**Data to examine**.
───
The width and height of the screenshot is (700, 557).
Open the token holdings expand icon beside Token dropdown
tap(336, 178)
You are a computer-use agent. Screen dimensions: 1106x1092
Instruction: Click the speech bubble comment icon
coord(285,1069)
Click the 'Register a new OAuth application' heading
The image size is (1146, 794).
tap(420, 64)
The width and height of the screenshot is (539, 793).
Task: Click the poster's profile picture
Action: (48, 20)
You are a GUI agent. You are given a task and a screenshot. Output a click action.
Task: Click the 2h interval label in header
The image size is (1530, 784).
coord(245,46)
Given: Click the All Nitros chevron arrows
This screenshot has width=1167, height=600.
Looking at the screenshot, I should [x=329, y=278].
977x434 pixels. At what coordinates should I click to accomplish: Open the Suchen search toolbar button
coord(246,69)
───
**Requirement**. For every entry above, give it back exactly as written.

**Result of this exercise**.
The width and height of the screenshot is (700, 557).
Open the token holdings expand icon beside Token dropdown
tap(336, 178)
You are a computer-use agent. Screen dimensions: 1106x1092
Instruction: Click the speech bubble comment icon
coord(285,1069)
Click the 'Register a new OAuth application' heading
The image size is (1146, 794).
tap(420, 64)
The width and height of the screenshot is (539, 793).
Task: Click the poster's profile picture
Action: (48, 20)
You are a GUI agent. You are given a task and a screenshot. Output a click action.
Task: Click the 2h interval label in header
The image size is (1530, 784).
coord(245,46)
Given: Click the All Nitros chevron arrows
This screenshot has width=1167, height=600.
Looking at the screenshot, I should [x=329, y=278].
977x434 pixels. At what coordinates should I click to accomplish: Open the Suchen search toolbar button
coord(246,69)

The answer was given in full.